● Given records
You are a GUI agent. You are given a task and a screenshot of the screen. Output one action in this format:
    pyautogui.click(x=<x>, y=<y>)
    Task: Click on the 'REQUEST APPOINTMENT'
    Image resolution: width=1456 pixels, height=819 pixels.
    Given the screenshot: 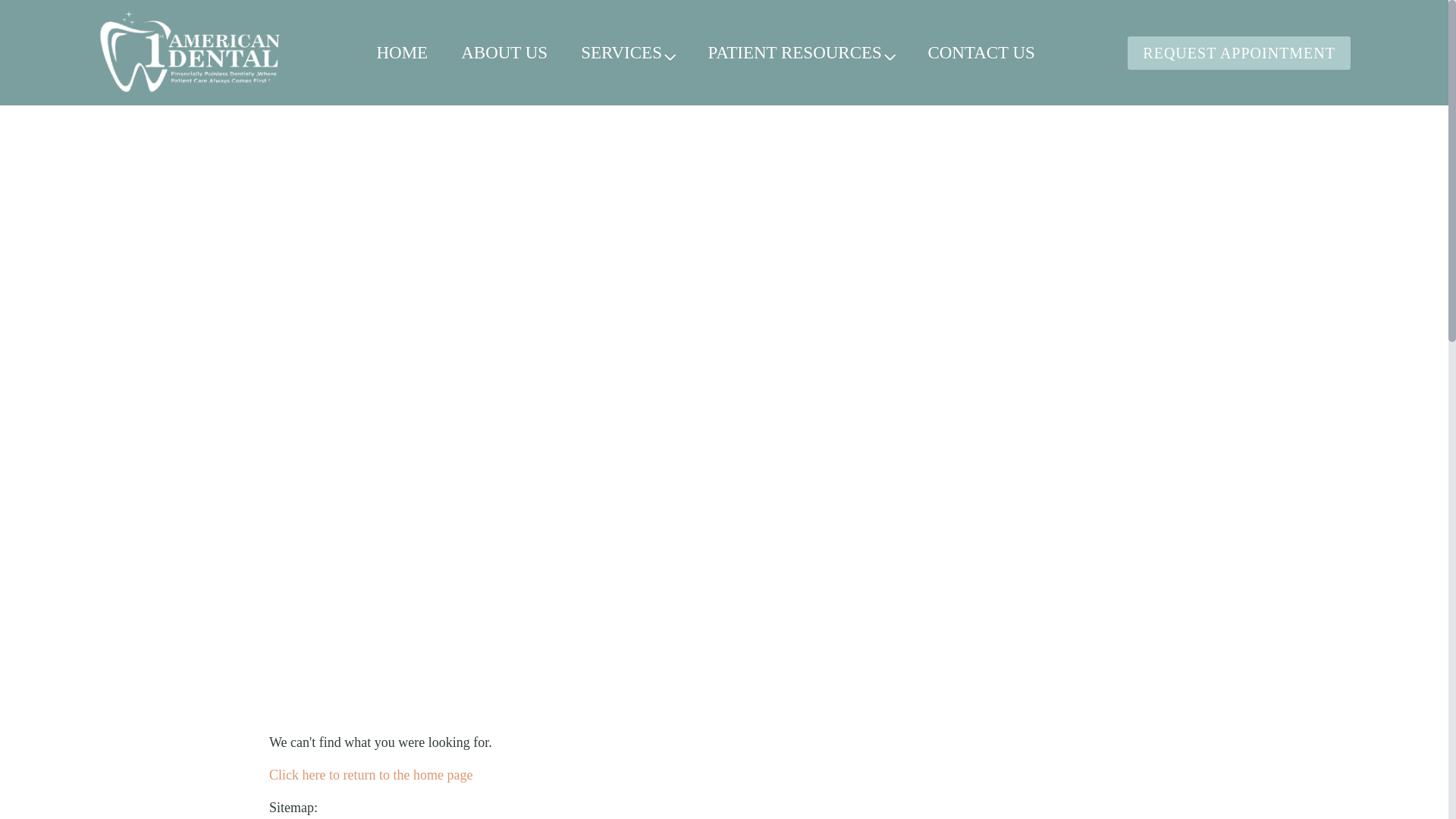 What is the action you would take?
    pyautogui.click(x=1238, y=52)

● To do
Output the entries from their first line through the line containing "Image resolution: width=1456", both ends included, reproducing every line unchanged.

● Correct result
You are a GUI agent. You are given a task and a screenshot of the screen. Output one action in this format:
    pyautogui.click(x=<x>, y=<y>)
    Task: Click on the 'REQUEST APPOINTMENT'
    Image resolution: width=1456 pixels, height=819 pixels.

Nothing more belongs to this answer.